“The wall remains intact,” was how the commentators described the 34-year-old Cheteshwar Pujara, who was batting on 196. When Middlesex skipper Tim Murtagh brought the field in to prevent singles, Pujara stepped down and punched the ball through the gap for a double century. Lord’s was reverberating with thunderous claps and Pujara had to wipe down a huge smile on his face.
Pujara is a revolution, one that for the longest time played a significant role in India’s overseas wins. While things haven’t quite gone his way in the Indian colours, Pujara has been more than an influential figure for Sussex in the ongoing County season, bringing up his third double-century in the competition.
The Indian batter followed the rich legacy of Indian representation at Sussex, including Ranjitsinhji and Tiger Pataudi. Pujara during his first stint earlier this year, was a stepping stone to the club’s success, with four centuries, including a high-score of 203, scoring 766 runs at an average of 109.42.
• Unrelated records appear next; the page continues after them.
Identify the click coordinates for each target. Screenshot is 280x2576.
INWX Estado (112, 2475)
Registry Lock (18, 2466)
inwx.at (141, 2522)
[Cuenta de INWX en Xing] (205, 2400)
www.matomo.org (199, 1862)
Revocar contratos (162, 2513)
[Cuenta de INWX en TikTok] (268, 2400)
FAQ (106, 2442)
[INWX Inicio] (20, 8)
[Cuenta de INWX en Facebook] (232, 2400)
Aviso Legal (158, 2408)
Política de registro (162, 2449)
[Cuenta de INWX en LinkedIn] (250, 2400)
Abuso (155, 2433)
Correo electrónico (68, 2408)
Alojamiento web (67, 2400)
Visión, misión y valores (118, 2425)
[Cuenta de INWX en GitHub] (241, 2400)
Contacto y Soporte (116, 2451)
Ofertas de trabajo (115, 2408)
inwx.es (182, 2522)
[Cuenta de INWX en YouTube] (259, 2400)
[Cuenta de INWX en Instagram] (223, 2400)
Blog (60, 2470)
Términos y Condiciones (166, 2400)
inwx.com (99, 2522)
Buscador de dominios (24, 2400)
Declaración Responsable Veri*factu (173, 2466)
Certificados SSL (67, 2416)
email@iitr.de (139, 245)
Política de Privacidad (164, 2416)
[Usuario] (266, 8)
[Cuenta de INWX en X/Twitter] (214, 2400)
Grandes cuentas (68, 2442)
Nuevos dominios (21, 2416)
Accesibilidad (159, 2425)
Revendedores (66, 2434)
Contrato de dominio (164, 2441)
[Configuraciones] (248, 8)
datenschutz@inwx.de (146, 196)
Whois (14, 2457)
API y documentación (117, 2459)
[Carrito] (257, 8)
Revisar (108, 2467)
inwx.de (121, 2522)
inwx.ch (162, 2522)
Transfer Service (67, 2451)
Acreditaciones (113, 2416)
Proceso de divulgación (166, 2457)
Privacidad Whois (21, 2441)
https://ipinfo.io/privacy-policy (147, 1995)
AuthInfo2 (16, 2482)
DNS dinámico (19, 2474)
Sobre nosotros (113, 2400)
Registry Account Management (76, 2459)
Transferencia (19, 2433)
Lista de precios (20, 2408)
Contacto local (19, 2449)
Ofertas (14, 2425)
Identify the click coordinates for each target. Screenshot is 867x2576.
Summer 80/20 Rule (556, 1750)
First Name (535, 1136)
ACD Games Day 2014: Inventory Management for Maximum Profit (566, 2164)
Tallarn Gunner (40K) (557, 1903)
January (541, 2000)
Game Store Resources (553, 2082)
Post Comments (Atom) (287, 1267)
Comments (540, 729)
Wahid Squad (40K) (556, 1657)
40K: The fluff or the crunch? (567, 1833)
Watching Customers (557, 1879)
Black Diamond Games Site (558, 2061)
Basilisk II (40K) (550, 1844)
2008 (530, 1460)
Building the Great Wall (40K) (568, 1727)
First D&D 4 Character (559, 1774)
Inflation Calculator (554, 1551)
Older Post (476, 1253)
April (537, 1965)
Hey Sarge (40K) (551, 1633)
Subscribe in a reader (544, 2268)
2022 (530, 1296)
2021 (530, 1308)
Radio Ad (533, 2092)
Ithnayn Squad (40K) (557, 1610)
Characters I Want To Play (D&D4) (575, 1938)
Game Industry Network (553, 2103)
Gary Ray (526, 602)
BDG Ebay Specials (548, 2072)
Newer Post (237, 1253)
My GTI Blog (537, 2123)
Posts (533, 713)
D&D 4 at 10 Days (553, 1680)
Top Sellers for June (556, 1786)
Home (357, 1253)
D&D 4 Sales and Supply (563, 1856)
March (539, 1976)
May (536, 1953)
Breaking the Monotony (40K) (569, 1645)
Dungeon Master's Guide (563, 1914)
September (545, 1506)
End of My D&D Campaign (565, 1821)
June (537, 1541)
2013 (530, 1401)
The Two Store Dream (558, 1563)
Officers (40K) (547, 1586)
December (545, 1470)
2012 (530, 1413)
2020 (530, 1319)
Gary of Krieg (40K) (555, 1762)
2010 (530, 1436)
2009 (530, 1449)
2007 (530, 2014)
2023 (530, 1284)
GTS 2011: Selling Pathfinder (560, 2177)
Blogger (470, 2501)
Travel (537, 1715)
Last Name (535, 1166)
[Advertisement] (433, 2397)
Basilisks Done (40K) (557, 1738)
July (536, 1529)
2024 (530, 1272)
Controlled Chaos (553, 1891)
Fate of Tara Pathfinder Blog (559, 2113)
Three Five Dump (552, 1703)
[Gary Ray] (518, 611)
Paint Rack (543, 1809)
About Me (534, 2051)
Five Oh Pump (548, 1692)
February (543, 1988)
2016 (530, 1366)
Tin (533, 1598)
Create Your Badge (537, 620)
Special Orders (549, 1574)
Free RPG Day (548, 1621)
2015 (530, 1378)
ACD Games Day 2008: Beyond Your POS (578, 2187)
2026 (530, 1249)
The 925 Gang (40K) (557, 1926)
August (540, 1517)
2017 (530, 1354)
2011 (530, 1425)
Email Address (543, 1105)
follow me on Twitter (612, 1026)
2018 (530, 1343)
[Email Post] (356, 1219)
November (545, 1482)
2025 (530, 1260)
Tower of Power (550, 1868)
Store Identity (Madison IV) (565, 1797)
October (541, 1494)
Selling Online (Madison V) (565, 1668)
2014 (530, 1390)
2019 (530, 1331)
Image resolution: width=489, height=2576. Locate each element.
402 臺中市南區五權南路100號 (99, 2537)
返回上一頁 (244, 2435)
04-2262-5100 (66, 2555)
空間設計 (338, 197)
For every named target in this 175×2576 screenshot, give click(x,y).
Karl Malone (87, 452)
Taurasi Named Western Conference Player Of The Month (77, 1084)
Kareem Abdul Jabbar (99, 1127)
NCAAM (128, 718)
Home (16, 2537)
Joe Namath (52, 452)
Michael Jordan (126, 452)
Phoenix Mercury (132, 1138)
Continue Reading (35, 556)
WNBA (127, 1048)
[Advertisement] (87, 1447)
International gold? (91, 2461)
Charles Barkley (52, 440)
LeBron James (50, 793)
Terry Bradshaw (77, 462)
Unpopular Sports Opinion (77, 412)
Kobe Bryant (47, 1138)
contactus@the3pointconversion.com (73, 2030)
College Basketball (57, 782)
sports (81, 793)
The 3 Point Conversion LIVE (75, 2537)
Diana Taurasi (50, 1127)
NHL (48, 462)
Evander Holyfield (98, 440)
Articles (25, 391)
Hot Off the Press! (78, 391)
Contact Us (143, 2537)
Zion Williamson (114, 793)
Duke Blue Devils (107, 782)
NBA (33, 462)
"Puj (Pujara) was very keen to step up in the absence of Tom, he sees the potential in this side and has been a natural leader ever since he joined. By having a batter take up the role it means Finn can focus on leading our attack. Puj is a vastly experienced and quality person who I know will do a fantastic job,” Sussex’s head coach Ian Salisbury said ahead of the clash.
Pujara marked his return to the County against Leicestershire, where he scored 46 in the clash that ended in a draw. In the ongoing contest against Middlesex, the right-hander had an added responsibility. In the absence of Tom Haines, he was appointed as the skipper of the side at Lord’s. It wasn’t the first time the Indian batter was leading a side, having led Saurashtra, Rest of India and West Zone in the past.
Batting at No.4, Pujara walked out at a tricky stage for the team, at 99/2. Umesh Yadav’s inclusion only made Middlesex’s bowling attack more formidable. However, an unfazed Pujara made light work of the bowling unit, scoring his fifth century of the ongoing County season, marking a prolific record for the right-hander in the country. At stumps on day one, Pujara remained unbeaten on 115.
In seven appearances this season, Pujara has already scored five centuries, been involved in eight century-run partnership for the club. Forming a crucial partnership with Tom Alsop, Pujara took on the attack in the most fighting spirit, scoring boundaries at ease. During his stay at the crease, the Indian batter also showed his dominant back-foot game with multiple pulls and punches on the backfoot.
Despite losing batters quickly overnight, Pujara continued his gritty approach, soaking all the pressure from the experienced Middlesex bowling unit. On the second day, the right-hander brought up his 900th run of the ongoing season, with a single against Yadav. Later in the same session, the right-hander showed frustration when he was beaten by Yadav but never threw away his wicket.
At lunch, the 34-year-old remained unbeaten on 143, as Sussex brought up their 400. As soon as they walked out to bat, the right-hander brought up his fourth 150 of the season. Pujara’s highest Test score at the Lord’s is 45 but on Wednesday, he looked to change that with a double-century. Never in the innings did the right-hander lose his patience or hit a shot that was out of frustration.
What he did do throughout his innings was bat with a lot of patience and rigour, including putting on a partnership with bowlers Aristides Karvelas and Steve Finn. Later in the day, when Toby Roland-Jones went down in desperation for an appeal against Pujara, it was clear what the Indian batter has done. He not only had an effect on the scoreboard but also tired out the Middlesex team mentally with every passing delivery.
Time and again this season, Pujara has been a pillar of strength for Sussex and his latest showing at Lord’s just emphasizes the importance of patience and experience against the moving red-ball. And, the applause when he walked out having scored 231, batted over 400 deliveries reflected the quality of the knock.